Copy the records from the line that has "The image size is (682, 381)." through the line that has "[x=411, y=34]", requests included, and scale every coordinate in the answers by 2, rounding to whole numbers with halves going up. Leave the numbers in the requests unchanged.

^^^^^^^^^^^^^^^^

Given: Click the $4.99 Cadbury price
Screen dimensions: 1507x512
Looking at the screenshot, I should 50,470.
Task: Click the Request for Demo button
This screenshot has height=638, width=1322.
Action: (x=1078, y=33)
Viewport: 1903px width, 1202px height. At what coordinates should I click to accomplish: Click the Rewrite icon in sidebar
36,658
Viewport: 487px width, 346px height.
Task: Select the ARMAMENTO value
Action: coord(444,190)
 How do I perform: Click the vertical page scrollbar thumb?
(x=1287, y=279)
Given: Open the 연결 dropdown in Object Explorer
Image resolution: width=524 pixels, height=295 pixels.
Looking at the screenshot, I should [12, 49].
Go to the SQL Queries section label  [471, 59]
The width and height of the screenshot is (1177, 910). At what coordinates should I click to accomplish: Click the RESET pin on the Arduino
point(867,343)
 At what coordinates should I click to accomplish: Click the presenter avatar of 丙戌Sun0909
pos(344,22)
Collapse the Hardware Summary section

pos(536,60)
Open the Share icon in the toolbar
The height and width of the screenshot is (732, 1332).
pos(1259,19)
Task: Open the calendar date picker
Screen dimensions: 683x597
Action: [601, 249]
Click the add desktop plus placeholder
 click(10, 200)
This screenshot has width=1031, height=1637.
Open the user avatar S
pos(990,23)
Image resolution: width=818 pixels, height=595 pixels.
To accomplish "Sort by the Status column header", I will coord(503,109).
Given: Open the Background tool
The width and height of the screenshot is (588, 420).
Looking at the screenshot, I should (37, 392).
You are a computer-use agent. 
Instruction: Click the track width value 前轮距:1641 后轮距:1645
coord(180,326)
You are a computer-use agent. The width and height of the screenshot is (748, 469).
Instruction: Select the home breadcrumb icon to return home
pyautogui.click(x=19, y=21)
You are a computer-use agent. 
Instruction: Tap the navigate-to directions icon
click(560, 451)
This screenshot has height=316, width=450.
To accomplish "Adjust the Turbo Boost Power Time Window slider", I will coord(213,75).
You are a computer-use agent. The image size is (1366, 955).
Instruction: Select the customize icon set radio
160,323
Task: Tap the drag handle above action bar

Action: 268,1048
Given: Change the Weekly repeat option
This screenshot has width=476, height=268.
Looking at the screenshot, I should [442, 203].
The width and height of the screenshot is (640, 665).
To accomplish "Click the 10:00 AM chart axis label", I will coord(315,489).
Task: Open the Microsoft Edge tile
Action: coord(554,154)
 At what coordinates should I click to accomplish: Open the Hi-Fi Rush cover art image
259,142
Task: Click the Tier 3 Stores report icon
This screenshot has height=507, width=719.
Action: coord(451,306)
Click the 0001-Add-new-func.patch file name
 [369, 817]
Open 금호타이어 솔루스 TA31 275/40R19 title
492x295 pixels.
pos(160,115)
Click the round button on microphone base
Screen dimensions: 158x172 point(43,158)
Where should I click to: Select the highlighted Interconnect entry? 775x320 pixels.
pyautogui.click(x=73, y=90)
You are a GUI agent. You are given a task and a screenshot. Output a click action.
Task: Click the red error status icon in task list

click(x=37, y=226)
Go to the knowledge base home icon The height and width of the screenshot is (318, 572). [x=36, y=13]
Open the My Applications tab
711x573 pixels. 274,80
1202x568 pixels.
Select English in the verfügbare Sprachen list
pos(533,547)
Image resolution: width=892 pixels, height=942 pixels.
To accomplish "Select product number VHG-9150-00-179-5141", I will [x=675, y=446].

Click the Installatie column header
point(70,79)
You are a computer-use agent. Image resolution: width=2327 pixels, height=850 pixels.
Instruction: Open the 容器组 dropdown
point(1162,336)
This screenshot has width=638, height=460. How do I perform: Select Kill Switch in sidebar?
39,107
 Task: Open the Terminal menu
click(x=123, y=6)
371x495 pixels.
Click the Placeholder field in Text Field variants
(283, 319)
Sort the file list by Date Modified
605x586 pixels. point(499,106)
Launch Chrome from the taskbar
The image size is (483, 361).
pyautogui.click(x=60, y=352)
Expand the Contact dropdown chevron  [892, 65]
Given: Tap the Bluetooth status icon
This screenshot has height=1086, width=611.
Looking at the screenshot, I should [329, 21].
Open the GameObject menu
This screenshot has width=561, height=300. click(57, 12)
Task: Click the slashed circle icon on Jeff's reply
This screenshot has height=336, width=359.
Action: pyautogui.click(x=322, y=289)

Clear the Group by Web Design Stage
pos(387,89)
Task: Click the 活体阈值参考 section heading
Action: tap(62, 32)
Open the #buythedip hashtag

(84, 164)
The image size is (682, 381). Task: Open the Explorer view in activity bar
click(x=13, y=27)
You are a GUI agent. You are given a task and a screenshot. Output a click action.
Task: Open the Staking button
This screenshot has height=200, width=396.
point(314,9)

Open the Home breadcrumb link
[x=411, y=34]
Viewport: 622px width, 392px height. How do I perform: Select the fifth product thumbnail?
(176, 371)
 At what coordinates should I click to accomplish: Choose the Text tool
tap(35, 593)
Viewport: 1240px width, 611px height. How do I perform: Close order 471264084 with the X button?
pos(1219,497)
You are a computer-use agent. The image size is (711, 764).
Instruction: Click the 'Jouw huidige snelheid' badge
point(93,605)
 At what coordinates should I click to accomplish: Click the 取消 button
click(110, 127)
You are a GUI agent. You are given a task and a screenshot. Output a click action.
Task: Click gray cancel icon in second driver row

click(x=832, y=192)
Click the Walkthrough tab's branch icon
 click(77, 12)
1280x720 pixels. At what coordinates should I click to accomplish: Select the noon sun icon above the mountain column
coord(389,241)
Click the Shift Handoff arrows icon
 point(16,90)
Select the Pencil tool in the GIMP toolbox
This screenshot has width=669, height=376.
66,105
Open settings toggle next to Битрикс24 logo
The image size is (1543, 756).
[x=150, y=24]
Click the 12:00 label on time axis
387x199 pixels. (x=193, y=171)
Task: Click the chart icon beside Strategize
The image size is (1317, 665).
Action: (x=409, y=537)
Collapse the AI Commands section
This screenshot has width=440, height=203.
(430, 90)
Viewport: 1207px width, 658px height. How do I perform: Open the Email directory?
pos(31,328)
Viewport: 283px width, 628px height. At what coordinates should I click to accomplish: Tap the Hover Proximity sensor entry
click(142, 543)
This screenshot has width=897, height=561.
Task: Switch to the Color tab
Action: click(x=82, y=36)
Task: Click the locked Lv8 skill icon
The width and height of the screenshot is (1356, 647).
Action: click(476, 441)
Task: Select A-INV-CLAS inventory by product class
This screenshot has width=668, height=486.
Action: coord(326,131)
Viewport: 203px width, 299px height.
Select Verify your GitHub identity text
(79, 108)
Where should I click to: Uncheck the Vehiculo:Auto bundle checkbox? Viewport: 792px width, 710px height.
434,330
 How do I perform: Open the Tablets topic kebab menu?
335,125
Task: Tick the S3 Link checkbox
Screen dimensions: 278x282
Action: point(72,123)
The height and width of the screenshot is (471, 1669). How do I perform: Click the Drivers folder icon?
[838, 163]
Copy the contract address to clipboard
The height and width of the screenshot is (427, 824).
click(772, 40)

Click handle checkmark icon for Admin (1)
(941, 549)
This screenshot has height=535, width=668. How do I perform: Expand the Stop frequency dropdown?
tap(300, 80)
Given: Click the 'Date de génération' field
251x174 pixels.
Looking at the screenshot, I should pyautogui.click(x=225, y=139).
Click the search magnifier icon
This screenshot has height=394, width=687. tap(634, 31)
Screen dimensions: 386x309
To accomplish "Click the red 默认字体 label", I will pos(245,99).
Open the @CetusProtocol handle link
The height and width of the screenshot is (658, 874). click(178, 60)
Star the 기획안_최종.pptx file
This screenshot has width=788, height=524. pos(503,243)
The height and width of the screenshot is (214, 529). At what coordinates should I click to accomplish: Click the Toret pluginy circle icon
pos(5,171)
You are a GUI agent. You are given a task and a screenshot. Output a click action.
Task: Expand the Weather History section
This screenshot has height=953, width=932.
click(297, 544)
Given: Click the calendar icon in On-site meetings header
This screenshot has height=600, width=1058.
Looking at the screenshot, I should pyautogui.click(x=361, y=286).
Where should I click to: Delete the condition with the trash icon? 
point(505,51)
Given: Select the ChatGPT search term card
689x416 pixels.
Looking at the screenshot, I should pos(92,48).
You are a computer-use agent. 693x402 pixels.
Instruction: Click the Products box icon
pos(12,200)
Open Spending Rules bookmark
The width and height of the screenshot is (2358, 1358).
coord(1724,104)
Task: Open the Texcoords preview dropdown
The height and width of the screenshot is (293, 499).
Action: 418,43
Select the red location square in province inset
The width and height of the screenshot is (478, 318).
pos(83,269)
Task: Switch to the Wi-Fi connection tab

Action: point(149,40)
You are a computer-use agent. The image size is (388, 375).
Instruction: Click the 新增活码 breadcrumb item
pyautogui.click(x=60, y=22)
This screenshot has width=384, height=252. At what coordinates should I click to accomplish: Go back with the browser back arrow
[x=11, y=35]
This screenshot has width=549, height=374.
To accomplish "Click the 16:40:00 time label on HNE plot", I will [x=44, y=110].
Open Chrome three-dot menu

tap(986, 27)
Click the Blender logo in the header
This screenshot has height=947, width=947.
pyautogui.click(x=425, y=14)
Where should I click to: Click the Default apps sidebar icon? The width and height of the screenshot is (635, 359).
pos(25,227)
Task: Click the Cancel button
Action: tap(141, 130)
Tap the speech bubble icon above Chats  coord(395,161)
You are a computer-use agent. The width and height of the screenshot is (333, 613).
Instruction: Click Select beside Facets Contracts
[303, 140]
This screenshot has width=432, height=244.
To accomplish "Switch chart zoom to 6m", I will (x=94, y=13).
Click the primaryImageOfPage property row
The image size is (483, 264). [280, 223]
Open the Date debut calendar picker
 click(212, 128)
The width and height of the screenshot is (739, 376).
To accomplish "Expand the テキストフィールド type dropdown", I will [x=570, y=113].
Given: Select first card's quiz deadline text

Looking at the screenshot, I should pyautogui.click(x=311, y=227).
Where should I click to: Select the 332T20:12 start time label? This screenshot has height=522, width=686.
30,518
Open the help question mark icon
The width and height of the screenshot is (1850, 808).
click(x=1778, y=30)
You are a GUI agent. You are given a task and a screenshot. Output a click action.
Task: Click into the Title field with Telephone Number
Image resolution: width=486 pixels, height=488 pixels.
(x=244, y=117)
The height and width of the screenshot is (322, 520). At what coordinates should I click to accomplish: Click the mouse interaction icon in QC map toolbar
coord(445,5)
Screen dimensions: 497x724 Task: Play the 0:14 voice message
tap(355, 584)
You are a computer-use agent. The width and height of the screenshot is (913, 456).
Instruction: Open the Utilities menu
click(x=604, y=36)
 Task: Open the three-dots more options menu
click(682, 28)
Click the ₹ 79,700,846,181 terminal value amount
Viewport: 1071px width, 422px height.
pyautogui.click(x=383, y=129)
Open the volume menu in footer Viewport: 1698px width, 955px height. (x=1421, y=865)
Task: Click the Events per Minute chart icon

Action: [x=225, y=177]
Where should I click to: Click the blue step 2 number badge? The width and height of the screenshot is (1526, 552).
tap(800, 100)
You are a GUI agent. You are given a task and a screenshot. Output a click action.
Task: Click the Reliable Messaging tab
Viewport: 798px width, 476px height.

^^^^^^^^^^^^^^^^

Correct result:
The image size is (682, 381). Task: Open the Explorer view in activity bar
click(x=26, y=54)
You are a GUI agent. You are given a task and a screenshot. Output a click action.
Task: Open the Staking button
This screenshot has height=200, width=396.
point(628,18)

Open the Home breadcrumb link
[x=822, y=68]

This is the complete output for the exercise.